Population genetics is not only a mere tool in determining the evolutionary aspect of an organism, nevertheless, also as a tool that implicates macrozoobenthic invertebrate population at the risk of over-exploitation, extinction, declining in number, and sustainable in status. These implications make the population genetically useful that unravel mysterious propound doubts beneath the vast seas and oceans. Macroozoobenthos species such as snails, clams, mussels, lobsters, crabs, shrimps, abalones, oysters, and corals are meroplankton that once in their life cycle they spent as plankton. They float in the water column and have transported hundreds to thousands of nautical miles depending on the water current before settling down and resume benthic mode of life. Their creeping and sedentary lifestyles are prone to easy collecting and gleaning, resulting in over-exploitation and over-harvesting in different regions. Thus, this review aims to consolidate several findings on the population genetic structure of macrozoobenthic species, which has implications for coastal resource management.

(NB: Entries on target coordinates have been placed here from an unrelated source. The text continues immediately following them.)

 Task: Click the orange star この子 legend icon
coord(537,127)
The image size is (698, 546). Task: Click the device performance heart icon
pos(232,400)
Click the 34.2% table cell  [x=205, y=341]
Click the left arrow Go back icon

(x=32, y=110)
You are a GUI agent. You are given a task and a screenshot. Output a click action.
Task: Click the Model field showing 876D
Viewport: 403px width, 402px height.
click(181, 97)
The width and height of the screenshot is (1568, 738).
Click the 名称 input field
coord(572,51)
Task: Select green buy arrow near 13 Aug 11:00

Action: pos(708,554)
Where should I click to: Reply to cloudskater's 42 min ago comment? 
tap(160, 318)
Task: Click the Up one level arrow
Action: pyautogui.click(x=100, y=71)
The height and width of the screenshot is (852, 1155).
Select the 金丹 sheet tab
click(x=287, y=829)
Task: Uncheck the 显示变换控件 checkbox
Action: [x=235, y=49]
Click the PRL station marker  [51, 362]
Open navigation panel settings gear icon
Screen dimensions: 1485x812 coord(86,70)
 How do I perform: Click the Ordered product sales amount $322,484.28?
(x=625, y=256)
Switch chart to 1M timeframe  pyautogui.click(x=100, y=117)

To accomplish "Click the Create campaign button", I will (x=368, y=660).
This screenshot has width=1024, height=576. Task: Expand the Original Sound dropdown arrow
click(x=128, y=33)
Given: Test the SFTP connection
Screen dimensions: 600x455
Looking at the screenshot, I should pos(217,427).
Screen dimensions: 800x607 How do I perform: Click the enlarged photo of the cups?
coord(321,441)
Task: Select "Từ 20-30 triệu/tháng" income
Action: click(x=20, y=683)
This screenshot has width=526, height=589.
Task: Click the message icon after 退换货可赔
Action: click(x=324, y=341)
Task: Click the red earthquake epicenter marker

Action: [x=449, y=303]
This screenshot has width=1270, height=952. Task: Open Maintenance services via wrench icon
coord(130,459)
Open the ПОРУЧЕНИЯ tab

Collectively, studies revealed that population genetic structures of macrozoobenthic invertebrates such as fine-scale, mesoscale and panmictic population that has genetic diversity, genetic differences, genetic homogeneity, and low genetic variability governed by the demographic barrier, salinity, water temperature, current, distance, and many others. Thus, population genetics is a vital tool in drafting, formulating, and conceptualizing conservation and protection measures of macrozoobenthic species with regards to coastal resource management.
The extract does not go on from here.